Nested try/catch – have used them yet?

If you have not used try/catch blocks, don’t be surprised – you do have company. Even to this day and age when Siebel has become a really make sure application over a decade ( without any significant changes for the better part of the decade I might add), there are developers who simply skip this.

Yes, design reviews will catch these instances.

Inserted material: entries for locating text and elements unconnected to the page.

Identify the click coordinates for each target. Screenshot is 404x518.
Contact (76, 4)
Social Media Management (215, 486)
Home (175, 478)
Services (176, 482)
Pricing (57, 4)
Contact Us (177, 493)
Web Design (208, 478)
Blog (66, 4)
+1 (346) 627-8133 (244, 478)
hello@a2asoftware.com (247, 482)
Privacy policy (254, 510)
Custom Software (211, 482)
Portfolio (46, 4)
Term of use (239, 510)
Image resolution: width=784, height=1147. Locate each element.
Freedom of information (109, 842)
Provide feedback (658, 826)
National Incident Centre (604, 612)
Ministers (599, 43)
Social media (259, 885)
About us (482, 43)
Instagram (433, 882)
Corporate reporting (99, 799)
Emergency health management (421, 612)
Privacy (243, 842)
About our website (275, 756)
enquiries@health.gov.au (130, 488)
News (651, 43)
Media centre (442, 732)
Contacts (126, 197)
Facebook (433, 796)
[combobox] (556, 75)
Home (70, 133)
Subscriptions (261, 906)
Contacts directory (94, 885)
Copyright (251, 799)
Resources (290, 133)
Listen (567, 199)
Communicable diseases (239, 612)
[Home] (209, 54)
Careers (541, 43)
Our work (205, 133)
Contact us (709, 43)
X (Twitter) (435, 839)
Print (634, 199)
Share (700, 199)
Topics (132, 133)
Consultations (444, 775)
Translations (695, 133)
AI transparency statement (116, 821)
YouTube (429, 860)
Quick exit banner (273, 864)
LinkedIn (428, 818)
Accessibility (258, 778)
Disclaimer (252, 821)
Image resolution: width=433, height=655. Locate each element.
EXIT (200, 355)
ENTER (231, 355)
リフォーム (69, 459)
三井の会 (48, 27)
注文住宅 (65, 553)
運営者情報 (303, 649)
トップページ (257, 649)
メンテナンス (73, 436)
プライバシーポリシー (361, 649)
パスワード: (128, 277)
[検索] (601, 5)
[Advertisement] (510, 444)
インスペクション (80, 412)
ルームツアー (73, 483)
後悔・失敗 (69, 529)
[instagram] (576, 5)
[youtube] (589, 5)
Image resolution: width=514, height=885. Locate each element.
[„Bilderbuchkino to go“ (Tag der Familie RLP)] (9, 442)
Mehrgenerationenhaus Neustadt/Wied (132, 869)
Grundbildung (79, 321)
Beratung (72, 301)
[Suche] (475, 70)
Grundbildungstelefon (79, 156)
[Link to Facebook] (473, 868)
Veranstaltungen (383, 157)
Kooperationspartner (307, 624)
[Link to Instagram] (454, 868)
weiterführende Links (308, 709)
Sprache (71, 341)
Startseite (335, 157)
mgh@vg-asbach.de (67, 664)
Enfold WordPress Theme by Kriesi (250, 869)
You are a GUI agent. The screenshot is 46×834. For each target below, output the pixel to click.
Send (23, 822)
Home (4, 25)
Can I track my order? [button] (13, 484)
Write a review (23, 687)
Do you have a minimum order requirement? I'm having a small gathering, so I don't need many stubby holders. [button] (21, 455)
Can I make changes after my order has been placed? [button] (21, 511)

But, I know of implementations that do not undergo the design review process at all (horror!).

The premise of a try/catch block is simple. You try to catch all the errors that is possible in your script, handle those errors in the catch block, and finish off in the finally block.

This is fairly easy to understand, and is derived from ECMAScript.

Even at the cost of increasing the number of lines of code, I recommend a try/catch block in all the functions that you will ever code. Even if that does not make sense today, believe me, it makes absolute sense in the next year when you are enhancing the code.

If you find throw() to be quite elaborate, consider using TheApplication().RaiseErrorText. Or, do not do anything in catch block. This clearly tells a developer who is debugging the code that is it is a deliberate attempt to suppress errors.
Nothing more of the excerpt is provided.